Tuesday, April 22

You should blog

I don't know very many bloggers. I know people who I wish had blogs, but don't. You know who you are. Lara.

Thursday, April 17

What do you see?


A few days ago I went walking with Mia around our neighborhood. There's a huge hill behind our house, and as soon as Mia saw the hill, the first notion in her brain was to climb it. She wasn't satisfied until we reached the top; "Higher! Up, up and up!"

While we were climbing I was thinking- she's not alone in her instinctive drive to go up the first climb she saw. Why do we all have that same drive as my two-year-old? To climb up things that are bigger than us? Today, I'm thinking the reason is perspective. Maybe we want to see more than anyone else. Maybe we just want to see for ourselves.

We got to the top and turned around. She immediately wondered which home was hers. (Isn't that another thing we all do?) I tried to figure which one, so I could point it out to her and maybe make her feel a little more comfortable about being so seemingly far away.

Coming up on one year with the twins, I feel like I just rounded the corner on the foothill, turned back to glimpse my house, and can't make it out. I know my memories of the twins' newborn days are there, and if I wanted to it would just take a minute to recall. But it's not so easy as before. I need pictures to really remember. These babies aren't babies anymore. I can't hold both of them peacefully under each cheek with room to spare for little Mia on my lap. I miss something about that smallness. But I don't think I'd trade going back to stay in that sweet moment for the knowlege and experience all five of us have gained since. The last year has set me on the beginning of a path that for the first time, I can honestly see myself following for the rest of my life.

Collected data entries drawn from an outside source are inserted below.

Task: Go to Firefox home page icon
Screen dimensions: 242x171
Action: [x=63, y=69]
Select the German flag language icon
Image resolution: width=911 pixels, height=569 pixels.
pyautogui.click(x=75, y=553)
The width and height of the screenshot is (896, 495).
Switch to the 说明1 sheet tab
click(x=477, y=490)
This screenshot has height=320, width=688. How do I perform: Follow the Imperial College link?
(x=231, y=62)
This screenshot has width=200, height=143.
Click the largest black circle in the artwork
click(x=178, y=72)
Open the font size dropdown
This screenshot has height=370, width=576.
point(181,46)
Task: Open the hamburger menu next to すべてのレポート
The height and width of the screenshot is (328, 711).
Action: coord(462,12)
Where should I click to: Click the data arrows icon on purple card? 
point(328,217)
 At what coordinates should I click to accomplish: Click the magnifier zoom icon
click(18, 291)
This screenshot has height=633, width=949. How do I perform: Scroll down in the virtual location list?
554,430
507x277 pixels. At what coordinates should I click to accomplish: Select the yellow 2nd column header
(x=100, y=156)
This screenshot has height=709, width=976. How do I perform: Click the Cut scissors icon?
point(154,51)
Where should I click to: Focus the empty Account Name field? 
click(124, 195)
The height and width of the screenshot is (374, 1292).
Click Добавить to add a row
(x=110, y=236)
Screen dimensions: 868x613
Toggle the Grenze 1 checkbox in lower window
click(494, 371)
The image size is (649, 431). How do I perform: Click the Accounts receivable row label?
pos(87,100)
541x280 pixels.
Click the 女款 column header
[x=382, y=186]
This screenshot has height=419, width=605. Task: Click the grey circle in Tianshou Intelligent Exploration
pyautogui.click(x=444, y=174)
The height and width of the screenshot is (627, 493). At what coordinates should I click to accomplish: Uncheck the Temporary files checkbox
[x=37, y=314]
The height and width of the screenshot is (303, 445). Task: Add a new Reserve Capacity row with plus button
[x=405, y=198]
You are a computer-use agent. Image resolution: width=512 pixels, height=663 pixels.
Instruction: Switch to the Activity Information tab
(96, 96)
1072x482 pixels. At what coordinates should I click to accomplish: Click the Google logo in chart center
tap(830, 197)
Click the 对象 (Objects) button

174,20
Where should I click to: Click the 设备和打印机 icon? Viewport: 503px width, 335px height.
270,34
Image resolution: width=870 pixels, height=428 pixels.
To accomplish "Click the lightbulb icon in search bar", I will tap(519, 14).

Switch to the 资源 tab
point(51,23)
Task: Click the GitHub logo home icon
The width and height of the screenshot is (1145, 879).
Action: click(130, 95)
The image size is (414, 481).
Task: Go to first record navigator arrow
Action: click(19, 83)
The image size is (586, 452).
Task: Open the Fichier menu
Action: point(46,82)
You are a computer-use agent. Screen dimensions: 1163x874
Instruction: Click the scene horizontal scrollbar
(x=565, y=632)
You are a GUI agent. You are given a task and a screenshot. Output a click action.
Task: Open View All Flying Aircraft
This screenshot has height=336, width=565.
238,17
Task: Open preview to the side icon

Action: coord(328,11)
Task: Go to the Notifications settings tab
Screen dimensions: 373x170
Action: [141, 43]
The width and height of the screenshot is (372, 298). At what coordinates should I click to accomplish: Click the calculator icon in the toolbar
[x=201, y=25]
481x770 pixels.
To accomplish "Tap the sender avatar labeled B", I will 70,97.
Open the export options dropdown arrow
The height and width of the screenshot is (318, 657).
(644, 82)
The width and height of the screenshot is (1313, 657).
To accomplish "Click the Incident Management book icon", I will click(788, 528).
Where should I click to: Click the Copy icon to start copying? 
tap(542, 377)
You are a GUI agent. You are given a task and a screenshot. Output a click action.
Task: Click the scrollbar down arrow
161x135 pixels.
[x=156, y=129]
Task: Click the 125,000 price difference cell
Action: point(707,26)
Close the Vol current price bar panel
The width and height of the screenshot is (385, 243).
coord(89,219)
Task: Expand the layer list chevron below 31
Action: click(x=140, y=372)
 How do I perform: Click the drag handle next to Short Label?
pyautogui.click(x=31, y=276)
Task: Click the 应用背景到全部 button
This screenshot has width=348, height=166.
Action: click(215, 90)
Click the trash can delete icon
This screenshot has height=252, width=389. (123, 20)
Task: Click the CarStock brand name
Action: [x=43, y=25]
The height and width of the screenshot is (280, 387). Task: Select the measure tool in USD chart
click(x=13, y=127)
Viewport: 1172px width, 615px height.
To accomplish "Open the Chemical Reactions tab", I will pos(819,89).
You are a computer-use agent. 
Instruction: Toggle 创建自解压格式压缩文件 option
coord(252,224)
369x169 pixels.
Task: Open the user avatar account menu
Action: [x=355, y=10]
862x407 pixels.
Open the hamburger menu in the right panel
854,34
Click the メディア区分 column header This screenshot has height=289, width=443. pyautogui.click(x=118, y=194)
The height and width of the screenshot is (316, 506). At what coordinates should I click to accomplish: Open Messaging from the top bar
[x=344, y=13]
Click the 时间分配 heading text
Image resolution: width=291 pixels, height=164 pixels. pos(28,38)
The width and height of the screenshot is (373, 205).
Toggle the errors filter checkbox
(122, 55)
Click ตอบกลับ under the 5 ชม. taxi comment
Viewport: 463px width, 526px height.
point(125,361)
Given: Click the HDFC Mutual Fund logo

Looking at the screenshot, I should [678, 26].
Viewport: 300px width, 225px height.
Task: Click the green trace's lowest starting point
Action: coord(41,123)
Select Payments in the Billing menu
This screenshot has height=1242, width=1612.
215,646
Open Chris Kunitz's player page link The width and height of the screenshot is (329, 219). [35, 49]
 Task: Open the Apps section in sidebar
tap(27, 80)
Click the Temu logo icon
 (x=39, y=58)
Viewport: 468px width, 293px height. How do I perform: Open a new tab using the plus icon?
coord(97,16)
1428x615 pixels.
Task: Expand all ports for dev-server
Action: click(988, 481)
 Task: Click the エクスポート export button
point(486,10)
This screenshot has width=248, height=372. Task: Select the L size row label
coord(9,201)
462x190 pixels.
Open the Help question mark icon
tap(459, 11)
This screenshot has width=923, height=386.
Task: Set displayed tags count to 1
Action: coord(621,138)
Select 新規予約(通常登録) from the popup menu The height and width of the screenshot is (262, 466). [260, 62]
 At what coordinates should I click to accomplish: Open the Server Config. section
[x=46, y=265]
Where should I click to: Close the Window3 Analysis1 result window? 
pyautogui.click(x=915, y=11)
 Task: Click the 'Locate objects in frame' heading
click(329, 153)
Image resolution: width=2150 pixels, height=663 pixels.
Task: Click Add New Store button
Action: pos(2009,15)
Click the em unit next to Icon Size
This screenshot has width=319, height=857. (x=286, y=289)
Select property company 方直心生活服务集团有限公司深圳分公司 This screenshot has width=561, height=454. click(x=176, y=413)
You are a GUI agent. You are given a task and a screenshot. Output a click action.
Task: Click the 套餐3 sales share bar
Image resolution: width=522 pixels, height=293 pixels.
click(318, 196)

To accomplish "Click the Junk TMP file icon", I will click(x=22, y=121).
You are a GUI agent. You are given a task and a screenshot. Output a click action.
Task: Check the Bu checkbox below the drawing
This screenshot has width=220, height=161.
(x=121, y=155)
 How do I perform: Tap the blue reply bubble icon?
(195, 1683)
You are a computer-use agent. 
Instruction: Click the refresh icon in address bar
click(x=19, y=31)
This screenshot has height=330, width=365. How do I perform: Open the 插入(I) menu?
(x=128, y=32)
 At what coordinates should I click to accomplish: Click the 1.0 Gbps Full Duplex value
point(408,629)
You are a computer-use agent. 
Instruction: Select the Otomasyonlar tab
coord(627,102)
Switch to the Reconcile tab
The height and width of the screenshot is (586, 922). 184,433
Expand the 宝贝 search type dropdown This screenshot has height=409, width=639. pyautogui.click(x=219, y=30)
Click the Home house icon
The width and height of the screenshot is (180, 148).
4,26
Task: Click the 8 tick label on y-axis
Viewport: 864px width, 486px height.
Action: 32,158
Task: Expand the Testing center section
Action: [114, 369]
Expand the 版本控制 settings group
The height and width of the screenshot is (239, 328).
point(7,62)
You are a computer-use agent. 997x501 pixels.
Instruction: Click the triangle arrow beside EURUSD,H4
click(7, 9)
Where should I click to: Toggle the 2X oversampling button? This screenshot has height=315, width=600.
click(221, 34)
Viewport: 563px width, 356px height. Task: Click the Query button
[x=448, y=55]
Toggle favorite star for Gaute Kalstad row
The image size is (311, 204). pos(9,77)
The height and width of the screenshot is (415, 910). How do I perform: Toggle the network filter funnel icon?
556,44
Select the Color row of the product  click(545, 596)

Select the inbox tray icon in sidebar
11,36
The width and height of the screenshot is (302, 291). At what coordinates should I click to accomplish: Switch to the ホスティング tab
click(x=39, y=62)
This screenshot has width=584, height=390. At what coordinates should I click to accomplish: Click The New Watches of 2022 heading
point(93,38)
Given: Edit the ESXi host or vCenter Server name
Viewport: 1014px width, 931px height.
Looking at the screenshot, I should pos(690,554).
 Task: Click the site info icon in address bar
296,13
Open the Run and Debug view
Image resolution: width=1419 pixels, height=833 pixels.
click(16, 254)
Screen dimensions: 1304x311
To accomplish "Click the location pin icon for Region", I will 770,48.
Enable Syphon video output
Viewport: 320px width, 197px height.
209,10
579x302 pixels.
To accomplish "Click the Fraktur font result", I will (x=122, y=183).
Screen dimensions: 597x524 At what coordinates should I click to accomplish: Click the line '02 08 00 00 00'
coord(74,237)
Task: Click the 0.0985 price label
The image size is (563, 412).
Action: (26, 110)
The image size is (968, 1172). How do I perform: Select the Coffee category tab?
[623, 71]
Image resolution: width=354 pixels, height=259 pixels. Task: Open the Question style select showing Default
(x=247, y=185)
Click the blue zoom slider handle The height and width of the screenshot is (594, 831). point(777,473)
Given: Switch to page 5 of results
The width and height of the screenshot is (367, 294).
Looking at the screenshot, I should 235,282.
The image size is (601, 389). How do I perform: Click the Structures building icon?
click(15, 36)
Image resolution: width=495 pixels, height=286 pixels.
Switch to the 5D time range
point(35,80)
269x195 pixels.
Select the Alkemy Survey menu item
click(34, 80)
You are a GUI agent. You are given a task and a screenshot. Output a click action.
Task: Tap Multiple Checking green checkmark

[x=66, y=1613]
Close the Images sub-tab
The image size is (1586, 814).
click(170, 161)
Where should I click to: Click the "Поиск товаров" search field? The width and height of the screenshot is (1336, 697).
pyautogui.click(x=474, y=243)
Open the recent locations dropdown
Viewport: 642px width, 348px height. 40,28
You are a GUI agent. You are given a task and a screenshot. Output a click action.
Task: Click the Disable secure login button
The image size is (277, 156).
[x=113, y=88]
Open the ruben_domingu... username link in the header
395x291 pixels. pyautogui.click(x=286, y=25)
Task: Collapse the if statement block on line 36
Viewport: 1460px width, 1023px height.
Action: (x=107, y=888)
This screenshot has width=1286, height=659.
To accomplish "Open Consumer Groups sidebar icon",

I was feeling the soft skin on their hands today and lamenting that someday their hands will look like mine, and they won't be around to hold whenever I happen to reach for them. I'm hoping when it comes to that time, I'll still feel the same way that I did on that walk. That I wouldn't trade seeing the house for the skyline.

Saturday, April 5

Give my kid a Kick

So I guess Cheerios are the culprit. When you drop one, you call it a Cheerio. On our way out to the park this afternoon, Mia felt something in her shoe, and upon further examination we discovered a little peice of Kix cereal had found its way in there. "I got a Kick in my shoe!"

So it begins...

We are watching the televised General Conference of our church. We're between sessions now. When it started, there was a long period of sustainings, which consists of the reading of names, raising of hands, and a few long pauses while newly sustained members move to sit in their designated places. Right after hearing read a long list of foreign names, and during one of the long pauses, Mia spoke up, "This show is annoying."

I'm thinking of drawing big Diego and Dora heads to stick on the screen for the next round.

Tuesday, April 1

April Fools

For the first time in over a month, we got a "babysitter" (Van Wagoner dictionary: impose on one of the very few people we trust with our kids, Maury Bevan) and took the twins to their nine-month check-up. Yes, they are 11 months, thanks for noticing. We finally got around to calling the pediatrician during office hours a month late, and the earliest they could get us in was a month later.

So, we get everyone all ready and out the door. This takes an hour and a half. But we are pleased with the results; the babies look cute in their coordinated, but not exactly matching outfits, Mia is full of all her breakfast, clean faces, bums, and hands, diaper bags packed, only two aggravated miscommunications between Mom and Dad, and we're out the door on time.

We sit in the waiting room for about twenty-five minutes, the twins beaming at all the congratulatory passers-by, and spend a couple of minutes packing everything back into the stroller when we get called back into the office. We get Anya half undressed by the time the nurses bring up the fact that we are supposed to bring them in less than a month for their 12-month check-up. Oh, and no- we aren't late on our immunizations- they don't have shots at nine months.

They kind of look at us with pained expressions, waiting for us to be frustrated at having come all the way out with our two bundles of joy. We just kind of felt stupid out loud. So they paid for our parking, and we went to breakfast. Hey, date night- can't complain!

Oh- and tonight Zach called his mom and told her we were pregnant again. "Nooooooooo!" He let her in on the joke before it got too bad, though.